Charles Proxy was only used to time-associate manual application launch with attempts to reach destination hostnames and ports, to allowlist those on the separate physical router. If there was an open question about an app being a potential source of unexpected packets, the app was offloaded (data stayed on device, but app cannot be started).
MDM was not used to redirect DNS, only toggling features off in Apple Configurator.
Surely you used several USB Ethernet adapters to rule them out as being the source as well right? Those types of dongles are well known for calling home.
Good observation :) Multiple ethernet adapters: Apple original (ancient USB2 10/100), Tier 1 PC OEM, plus a few random ones. Some USB adapters emit more RF than others.

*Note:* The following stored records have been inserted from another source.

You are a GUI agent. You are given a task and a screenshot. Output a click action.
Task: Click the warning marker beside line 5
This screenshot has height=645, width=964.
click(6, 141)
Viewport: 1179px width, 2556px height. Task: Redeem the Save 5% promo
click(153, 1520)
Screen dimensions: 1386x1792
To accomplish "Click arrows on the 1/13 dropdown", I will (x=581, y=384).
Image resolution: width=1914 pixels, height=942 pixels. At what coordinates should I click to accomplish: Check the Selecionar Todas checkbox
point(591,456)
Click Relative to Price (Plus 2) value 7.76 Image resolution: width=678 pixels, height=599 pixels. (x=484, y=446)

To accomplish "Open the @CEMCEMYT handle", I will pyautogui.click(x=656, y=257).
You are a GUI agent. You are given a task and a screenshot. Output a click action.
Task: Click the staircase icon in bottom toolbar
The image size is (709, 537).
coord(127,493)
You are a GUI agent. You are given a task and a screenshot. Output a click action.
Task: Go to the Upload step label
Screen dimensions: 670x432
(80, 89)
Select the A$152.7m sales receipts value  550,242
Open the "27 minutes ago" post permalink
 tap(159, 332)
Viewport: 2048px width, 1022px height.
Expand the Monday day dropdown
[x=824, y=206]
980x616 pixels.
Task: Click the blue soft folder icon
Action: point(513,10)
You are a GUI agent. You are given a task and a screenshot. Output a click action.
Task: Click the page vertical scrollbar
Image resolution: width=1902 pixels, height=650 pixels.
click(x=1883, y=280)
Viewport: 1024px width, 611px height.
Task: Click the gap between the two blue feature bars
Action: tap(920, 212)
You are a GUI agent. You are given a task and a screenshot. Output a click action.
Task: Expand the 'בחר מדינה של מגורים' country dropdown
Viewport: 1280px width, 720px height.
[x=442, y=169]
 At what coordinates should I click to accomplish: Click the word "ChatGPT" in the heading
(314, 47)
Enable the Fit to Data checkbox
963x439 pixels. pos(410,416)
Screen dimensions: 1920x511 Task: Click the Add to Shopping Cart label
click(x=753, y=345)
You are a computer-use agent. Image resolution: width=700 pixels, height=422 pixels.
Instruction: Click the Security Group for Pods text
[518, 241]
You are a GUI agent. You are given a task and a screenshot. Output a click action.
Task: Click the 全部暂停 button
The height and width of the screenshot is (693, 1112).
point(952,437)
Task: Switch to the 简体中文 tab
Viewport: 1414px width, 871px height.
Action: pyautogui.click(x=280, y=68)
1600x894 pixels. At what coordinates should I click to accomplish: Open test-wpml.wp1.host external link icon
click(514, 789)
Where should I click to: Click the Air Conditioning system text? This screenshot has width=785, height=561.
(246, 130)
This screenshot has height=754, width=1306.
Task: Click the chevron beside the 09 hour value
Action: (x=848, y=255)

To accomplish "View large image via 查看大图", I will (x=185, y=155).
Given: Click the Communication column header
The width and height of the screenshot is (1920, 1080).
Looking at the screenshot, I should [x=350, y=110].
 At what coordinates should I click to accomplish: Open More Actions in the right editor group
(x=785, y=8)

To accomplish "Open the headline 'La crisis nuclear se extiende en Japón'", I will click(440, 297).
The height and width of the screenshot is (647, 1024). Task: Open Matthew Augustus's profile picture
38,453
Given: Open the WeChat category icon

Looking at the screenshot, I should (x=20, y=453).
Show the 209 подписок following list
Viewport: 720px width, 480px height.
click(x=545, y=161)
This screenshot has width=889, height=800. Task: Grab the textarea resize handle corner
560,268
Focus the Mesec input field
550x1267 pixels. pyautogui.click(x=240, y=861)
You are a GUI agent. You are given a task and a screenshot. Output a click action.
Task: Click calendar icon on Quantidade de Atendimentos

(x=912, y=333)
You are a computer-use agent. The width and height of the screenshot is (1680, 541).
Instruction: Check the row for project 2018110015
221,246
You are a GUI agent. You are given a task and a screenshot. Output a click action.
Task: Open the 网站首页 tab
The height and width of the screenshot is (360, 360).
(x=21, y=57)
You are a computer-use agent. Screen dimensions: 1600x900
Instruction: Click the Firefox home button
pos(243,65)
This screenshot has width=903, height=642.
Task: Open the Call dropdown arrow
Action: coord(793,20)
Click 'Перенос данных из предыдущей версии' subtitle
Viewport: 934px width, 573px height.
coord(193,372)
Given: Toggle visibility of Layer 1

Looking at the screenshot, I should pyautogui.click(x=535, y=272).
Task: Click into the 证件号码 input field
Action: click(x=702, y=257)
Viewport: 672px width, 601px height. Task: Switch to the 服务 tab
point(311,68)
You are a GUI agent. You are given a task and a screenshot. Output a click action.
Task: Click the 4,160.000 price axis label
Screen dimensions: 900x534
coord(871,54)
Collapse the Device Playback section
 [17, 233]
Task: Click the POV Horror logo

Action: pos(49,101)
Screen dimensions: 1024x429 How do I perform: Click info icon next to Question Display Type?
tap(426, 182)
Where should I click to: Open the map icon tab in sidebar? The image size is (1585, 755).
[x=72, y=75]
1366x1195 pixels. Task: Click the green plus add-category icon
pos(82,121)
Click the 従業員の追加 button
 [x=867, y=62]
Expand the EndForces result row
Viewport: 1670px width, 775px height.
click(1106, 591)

It excluded the published hostnames for services and CDNs (some of which resolved to GCP, Akamai, etc) published by Apple for sysadmins of enterprise networks, https://news.ycombinator.com/item?id=46994394. It's indeed possible that one of the unknown destination IPs could have been an undocumented Apple service, but some (e.g. OVH) seem unlikely.
Charles Proxy was only used to time-associate manual application launch with attempts to reach destination hostnames and ports, to allowlist those on the separate physical router. If there was an open question about an app being a potential source of unexpected packets, the app was offloaded (data stayed on device, but app cannot be started).
MDM was not used to redirect DNS, only toggling features off in Apple Configurator.